Le canzoni dei Trust Fund sono sempre state piene di "persone con cui non siamo", o persone con cui siamo ma che stiamo per abbandonare, o che stanno per abbandonarci, o a cui non sappiamo come dire che è finita e con cui alla fine restiamo. Insomma, un lungo indugiare nella "fetishisation of regret", per usare una efficace espressione utilizzata dallo stesso Jones nella presentazione dell'ultimo album, Bringing The Backline.
Ma nel nuovo lavoro, oltre a tutto questo, l'altra protagonista ricorrente tra le canzoni sembra essere la stessa musica - intesa nei suoi aspetti meno ideali: la routine di andare ai concerti, incontrare gente uguale a te, guardare una band suonare cercando di capire se provare o non provare sentimenti. "Listening to your band / crying at the back / made me think about my band / how boring is that?". Tutto quell'affanno, gli strumenti da prestare, la backline da trovare, quell'aspettare sotto la pioggia, quel sentirsi incapaci, tutte quelle "sad Sunday suicidal ideation eight days a week"... tutto per arrivare alla conclusione: dover decidere se "we waste our time together or we waste our time alone".

Nelle settimane trascorse tra il pre-order di Bringing The Backline e il pacco con il mittente di Bristol arrivato nella mia cassetta della posta, Ellis Jones aveva annunciato lo scioglimento della band. Non posso nascondere che la notizia ha condizionato il mio ascolto. Per un certo periodo ho quasi tenuto a distanza il disco. Nonostante contenga alcune delle canzoni migliori mai registrate dai Trust Fund (Abundant, con quel solo di sax alla fine, o Alexandra, con quei sequencer così Human League), anche se forse non le canzoni con "i Trust Fund che amo di più", lo confesso: avevo la sensazione di essere stato quasi raggirato. Perché se ne doveva andare proprio in quel momento? Non poteva aspettare di fare almeno un piccolo tour promozionale? Aspettare un altro Indietracks? Magari riuscire a tornare ancora una volta in Italia? La data di qualche anno fa a Bologna era stata magnifica! Lo so, suona tutto molto egoistico, ma quando ascolto la musica che amo sono molto più capriccioso ed esigente del solito. E io amo ancora i Trust Fund, nonostante mi abbiano abbandonato.

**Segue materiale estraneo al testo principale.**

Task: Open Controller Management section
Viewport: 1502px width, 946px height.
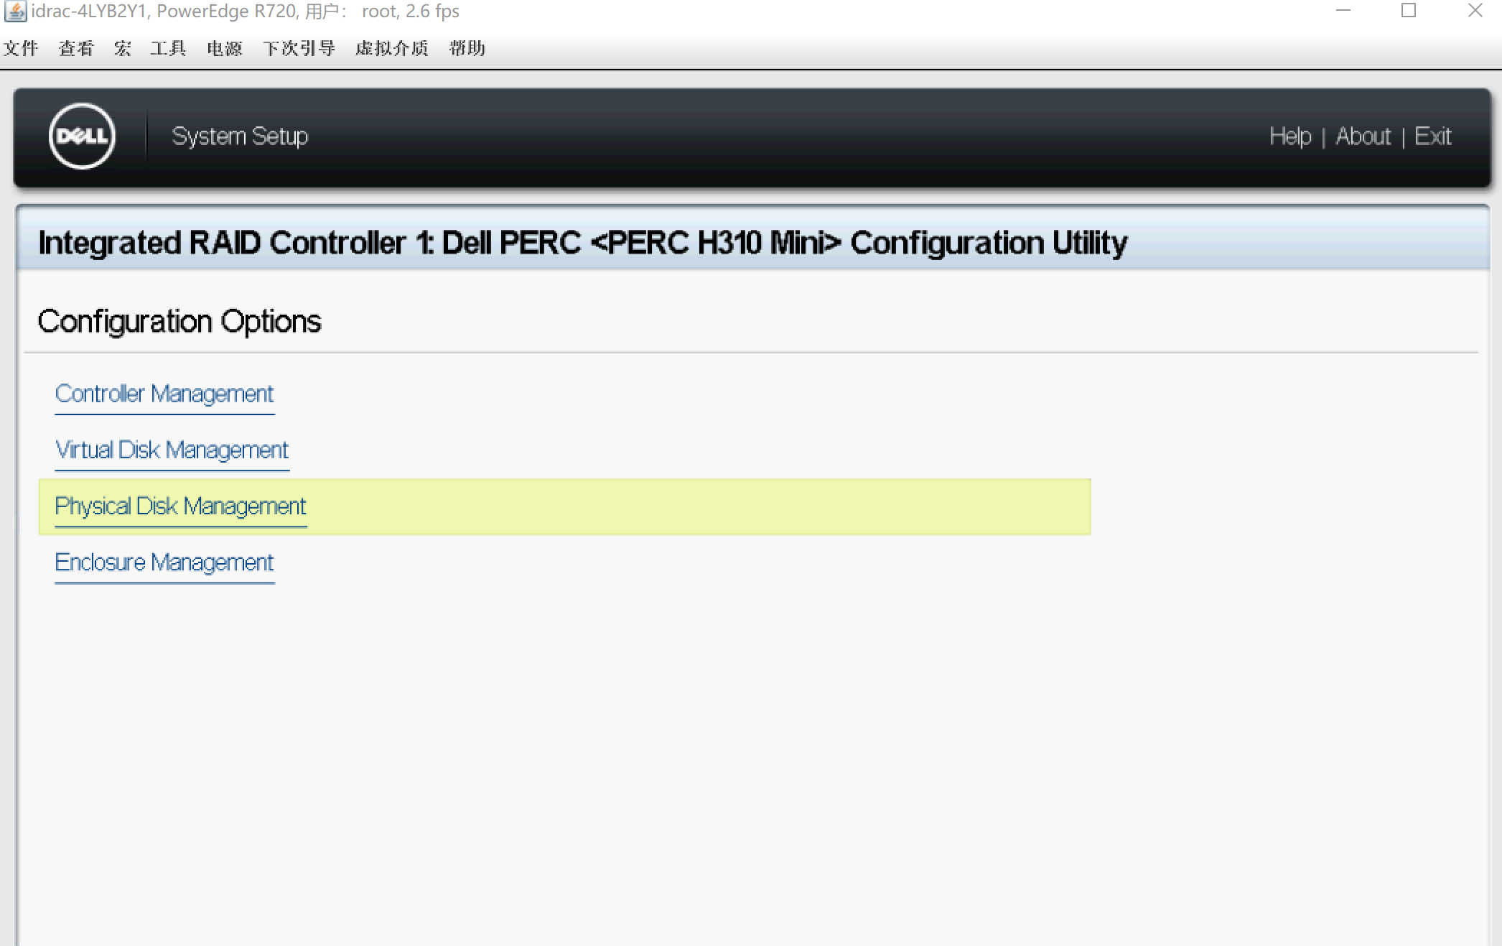Action: (164, 392)
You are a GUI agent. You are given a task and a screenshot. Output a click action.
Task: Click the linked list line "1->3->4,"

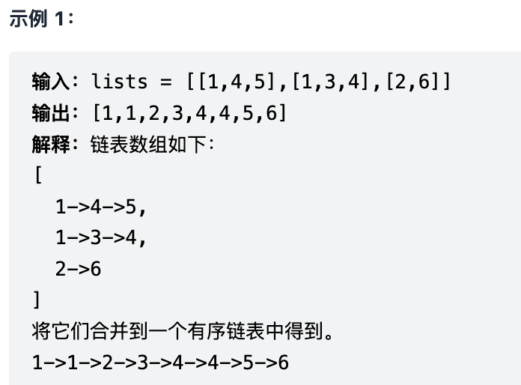click(100, 238)
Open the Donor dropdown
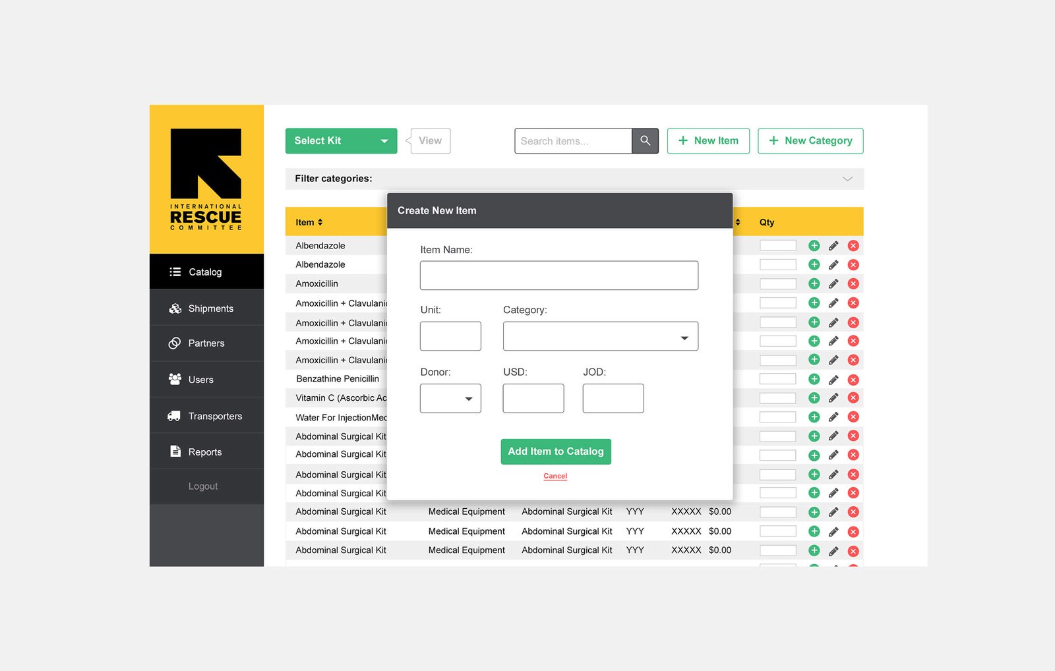Viewport: 1055px width, 671px height. pos(450,399)
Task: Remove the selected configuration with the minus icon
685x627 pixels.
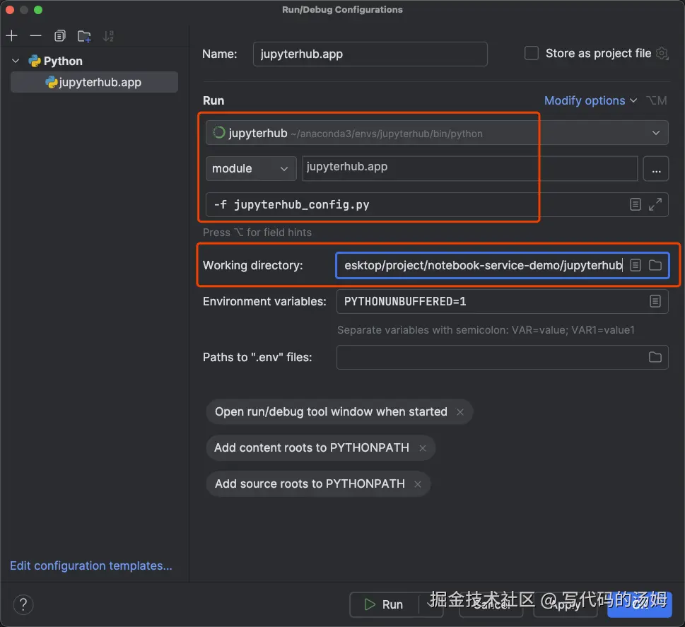Action: [x=35, y=35]
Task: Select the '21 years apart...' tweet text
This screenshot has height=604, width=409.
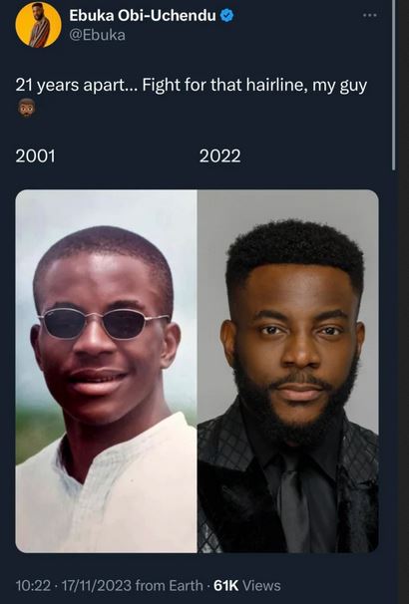Action: pos(192,85)
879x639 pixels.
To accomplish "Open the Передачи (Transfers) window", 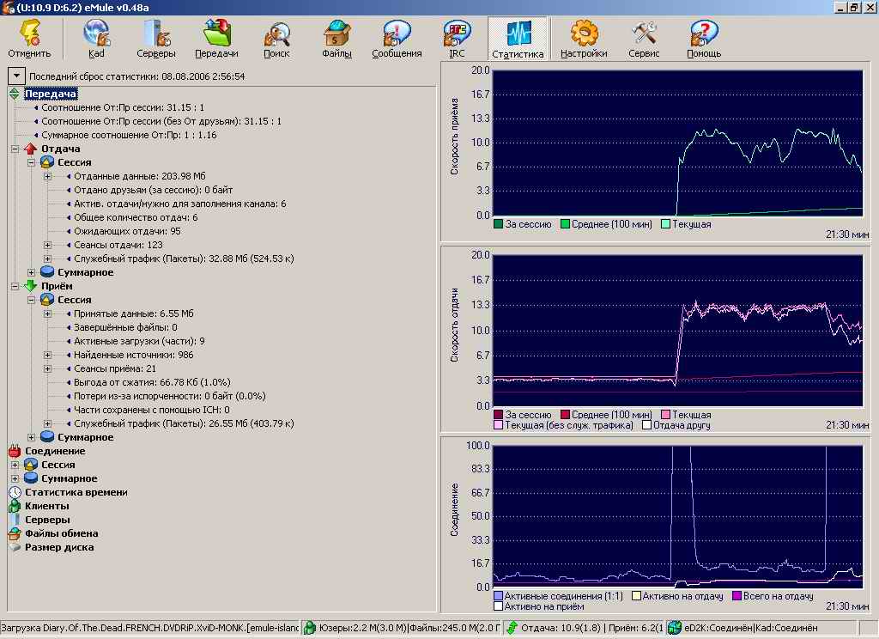I will (216, 40).
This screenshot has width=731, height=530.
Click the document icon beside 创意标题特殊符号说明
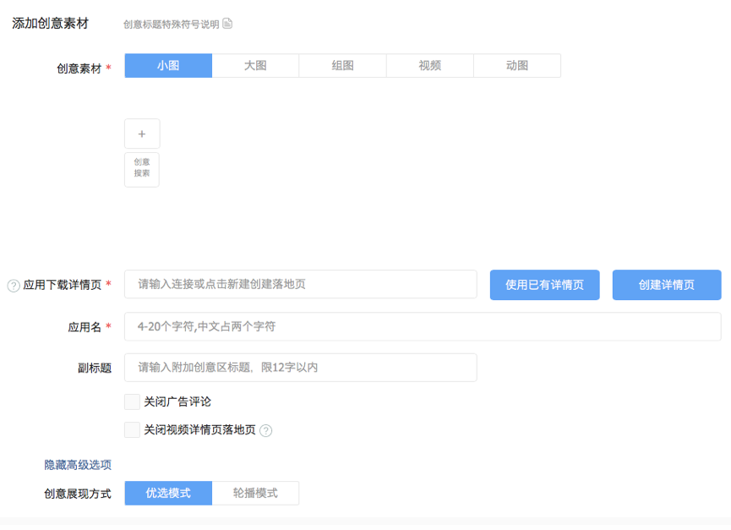[227, 24]
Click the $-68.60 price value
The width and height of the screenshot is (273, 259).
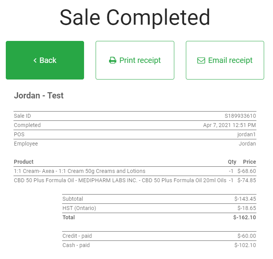coord(247,171)
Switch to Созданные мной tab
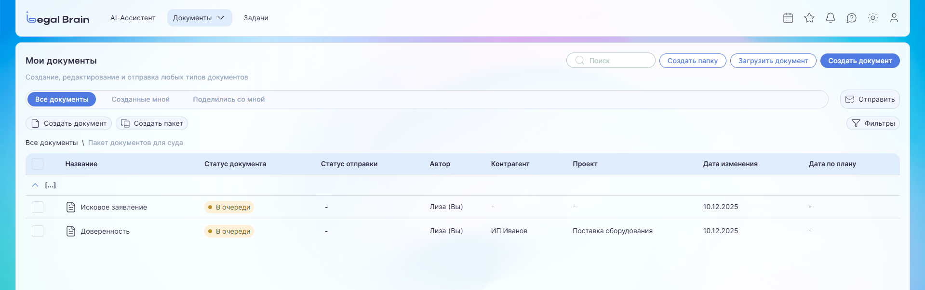 pos(140,99)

Poi ho fatto pace con queste canzoni: le cose che trovo belle sono belle per quello che sono, e quelle che trovo meno belle (l'aspra e fastidiosa Jonathan?), lo sono per altri motivi. Nella canzone che chiude il disco, la delicatissima The Mill, tutta sorretta da arpeggi acustici, Jones canta apertamente:

The songs we write they will not last
All this dross we have amassed
Now me, my sister, and my brother
We all document the work of others


e in fondo è un discorso che invidio per la sua lucidità: è come se i Trust Fund, nuovi Wittgenstein dell'indiepop, fossero arrivati in cima alla scala del loro linguaggio e poi l'avessero buttata via, finalmente pronti ad affrontare altro. O forse, è un po' come vedere l'indiepop stesso come un linguaggio, come un mondo a cui ogni band aggiunge un'idea, una parola e poi lascia la parola ad altri. Sappiamo tutti che queste canzoni non sono "dross", ma forse possono diventarlo se cominciamo a considerarle qualcosa di più, se pretendiamo da loro qualcosa che non è lì.
Mi mancherà la spietata capacità di analisi dei versi di Ellis Jones, soprattutto il mondo in cui era seppellita tra chitarre Pixies / Weeezer / Los Campesinos, o nascosta in quegli audaci falsetti, ma anche questo non è del tutto vero: perché i Trust Fund sono ancora qui, con le loro battute micidiali e le loro melodie trascinanti (in questo disco, King Of CM su tutte), e con le loro tristissime strofe di addio tra amanti impossibili. Queste canzoni non se ne andranno mai. Voi portate la backline: qui c'è elettricità.